Iraqi PM: Help us Obama, you're our only hope

… for a realistic Iraq policy.

When asked in and interview with SPIEGEL when he thinks US troops should leave Iraq, Maliki responded “as soon as possible, as far as we are concerned.” He then continued: “US presidential candidate Barack Obama talks about 16 months. That, we think, would be the right timeframe for a withdrawal, with the possibility of slight changes.”

Maliki was careful to back away from outright support for Obama. “Of course, this is by no means an election endorsement. Who they choose as their president is the Americans’ business,” he said.
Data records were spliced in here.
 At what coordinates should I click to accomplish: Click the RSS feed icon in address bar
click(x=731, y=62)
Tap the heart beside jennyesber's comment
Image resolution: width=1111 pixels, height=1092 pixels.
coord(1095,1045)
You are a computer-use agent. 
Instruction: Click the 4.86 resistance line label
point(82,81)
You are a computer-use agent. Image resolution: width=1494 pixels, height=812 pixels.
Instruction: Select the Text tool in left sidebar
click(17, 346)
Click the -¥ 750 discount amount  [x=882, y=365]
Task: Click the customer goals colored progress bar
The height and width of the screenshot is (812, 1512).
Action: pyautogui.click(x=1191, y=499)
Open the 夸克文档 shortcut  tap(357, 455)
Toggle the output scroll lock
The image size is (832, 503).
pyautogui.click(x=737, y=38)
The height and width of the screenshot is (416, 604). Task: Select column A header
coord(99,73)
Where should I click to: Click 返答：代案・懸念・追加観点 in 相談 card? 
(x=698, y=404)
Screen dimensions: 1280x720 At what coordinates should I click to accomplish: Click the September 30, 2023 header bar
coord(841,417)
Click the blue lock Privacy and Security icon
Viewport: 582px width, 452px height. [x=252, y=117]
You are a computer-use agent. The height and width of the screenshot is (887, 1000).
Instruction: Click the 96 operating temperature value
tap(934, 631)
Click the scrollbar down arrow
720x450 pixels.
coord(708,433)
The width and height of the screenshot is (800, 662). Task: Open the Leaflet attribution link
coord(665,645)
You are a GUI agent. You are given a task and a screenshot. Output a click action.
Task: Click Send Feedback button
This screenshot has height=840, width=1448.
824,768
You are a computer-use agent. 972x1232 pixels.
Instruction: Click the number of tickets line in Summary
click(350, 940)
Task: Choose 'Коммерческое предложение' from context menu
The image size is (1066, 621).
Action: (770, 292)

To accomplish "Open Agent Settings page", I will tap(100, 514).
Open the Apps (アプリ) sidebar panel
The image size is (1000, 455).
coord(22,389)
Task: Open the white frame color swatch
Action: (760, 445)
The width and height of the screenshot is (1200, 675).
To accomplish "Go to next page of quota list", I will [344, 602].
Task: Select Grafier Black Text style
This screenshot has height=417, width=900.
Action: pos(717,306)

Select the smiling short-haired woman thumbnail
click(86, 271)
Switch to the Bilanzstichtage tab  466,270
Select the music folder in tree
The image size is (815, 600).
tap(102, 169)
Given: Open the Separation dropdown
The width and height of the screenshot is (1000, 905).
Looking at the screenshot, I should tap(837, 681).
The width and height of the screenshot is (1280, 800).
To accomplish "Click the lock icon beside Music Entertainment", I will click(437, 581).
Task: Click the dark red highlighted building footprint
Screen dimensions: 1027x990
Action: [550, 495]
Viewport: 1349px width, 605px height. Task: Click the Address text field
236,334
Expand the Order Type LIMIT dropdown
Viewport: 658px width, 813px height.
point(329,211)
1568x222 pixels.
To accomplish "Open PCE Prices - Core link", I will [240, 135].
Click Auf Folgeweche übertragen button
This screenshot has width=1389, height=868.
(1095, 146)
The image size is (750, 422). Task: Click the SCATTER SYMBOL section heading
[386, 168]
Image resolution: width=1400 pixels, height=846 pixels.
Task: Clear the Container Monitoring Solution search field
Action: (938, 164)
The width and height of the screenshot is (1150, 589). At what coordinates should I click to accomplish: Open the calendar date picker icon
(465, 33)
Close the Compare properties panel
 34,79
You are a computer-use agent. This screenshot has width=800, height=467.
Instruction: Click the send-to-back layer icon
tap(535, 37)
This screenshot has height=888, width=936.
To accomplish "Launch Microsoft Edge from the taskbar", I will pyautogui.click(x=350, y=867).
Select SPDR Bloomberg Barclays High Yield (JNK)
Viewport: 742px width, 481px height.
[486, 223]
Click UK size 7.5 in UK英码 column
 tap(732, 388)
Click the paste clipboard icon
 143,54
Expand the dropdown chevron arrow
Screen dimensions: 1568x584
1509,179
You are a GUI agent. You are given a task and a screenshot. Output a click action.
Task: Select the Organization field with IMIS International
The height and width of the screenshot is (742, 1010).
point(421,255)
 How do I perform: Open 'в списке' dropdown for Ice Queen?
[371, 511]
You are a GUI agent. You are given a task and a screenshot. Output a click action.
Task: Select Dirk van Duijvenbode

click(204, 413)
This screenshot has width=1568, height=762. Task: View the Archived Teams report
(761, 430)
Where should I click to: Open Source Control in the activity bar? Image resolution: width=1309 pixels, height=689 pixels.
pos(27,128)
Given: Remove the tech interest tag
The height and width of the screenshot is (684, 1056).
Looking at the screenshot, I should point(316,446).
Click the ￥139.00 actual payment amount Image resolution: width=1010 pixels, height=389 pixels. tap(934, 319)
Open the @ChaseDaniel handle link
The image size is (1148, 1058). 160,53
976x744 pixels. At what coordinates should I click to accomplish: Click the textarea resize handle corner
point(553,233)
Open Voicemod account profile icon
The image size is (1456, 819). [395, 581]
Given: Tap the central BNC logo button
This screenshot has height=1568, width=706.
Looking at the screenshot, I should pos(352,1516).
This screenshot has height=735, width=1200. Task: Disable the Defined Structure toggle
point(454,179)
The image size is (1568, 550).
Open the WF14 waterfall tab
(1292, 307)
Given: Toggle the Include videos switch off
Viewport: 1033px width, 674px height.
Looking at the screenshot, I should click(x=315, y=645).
But then, apparently referring to Republican candidate John McCain’s more open-ended Iraq policy, Maliki said: “Those who operate on the premise of short time periods in Iraq today are being more realistic. Artificially prolonging the tenure of US troops in Iraq would cause problems.”

Come on Magnet. It isn’t withdrawing…it is “Horizons”.

Isn’t Maliki the Iran-supported candidate with ties to Shiite militias that wiped out a good portion of the Sunnis in Iraq?

I guess you’re saying it’s about time for another regime change, eh?

Anyway, here’s the official McCain reaction:

Via e-mail, a prominent Republican strategist who occasionally provides advice to the McCain campaign said, simply, “We’re fucked.”

Oh wait that was probably off the record.

Please don’t twist my words.

I just wonder if that thought was the first that lept to your mind every time Bush was talking about what Maliki said? If not, why is that your first reaction this time?

Anyway, I think you’d be hard pressed to find a Shiite in Iraq that couldn’t be tied in some way to Iran, and anyone at all in power who couldn’t be tied to a militia. It’s safe to say taking what they say at face value is a bad idea, but that’s generally true of politicians, no?

We already knew this was coming with the whole “horizon” thing with Bush earlier in the week, but this quote is pretty bad news for the McCain campaign.

I haven’t really paid attention to Maliki.

It’s an honest question, hence “Please don’t twist my words.” But thanks for answering my question, in a round-about, “drawing teeth is less painful than admitting Maliki may have an ulterior motive” kinda way.

Wanting to see the occupation end is an ulterior motive? For an Iraqi? Do you really need to dig for a conspiracy to explain an Iraqi preference for an earlier American withdrawal?

It doesn’t matter if he as ulterior motives, he’s the elected leader of Iraq. If he says we should leave, it should carry weight.

Of course it can be and likely is. The American forces are currently all that stand in the way of a massacre of the Sunnis at the hands of the Shi’ites, or worse, a proxy Sunni-Shi’ite conflict between Iran and the rest of Iraq’s neighbors.

Let’s run with the likely scenario that Maliki is in the pockets of the Iranians. The Iranians wish to see the Americans withdraw for two reasons: one, it removes a significant American force from their doorstep. Two, it will allow Iran to make a play to make a puppet of Iraq thanks to the Shi’ites there, who will always be under threat from neighboring Sunnis and thus always dependent on Iran.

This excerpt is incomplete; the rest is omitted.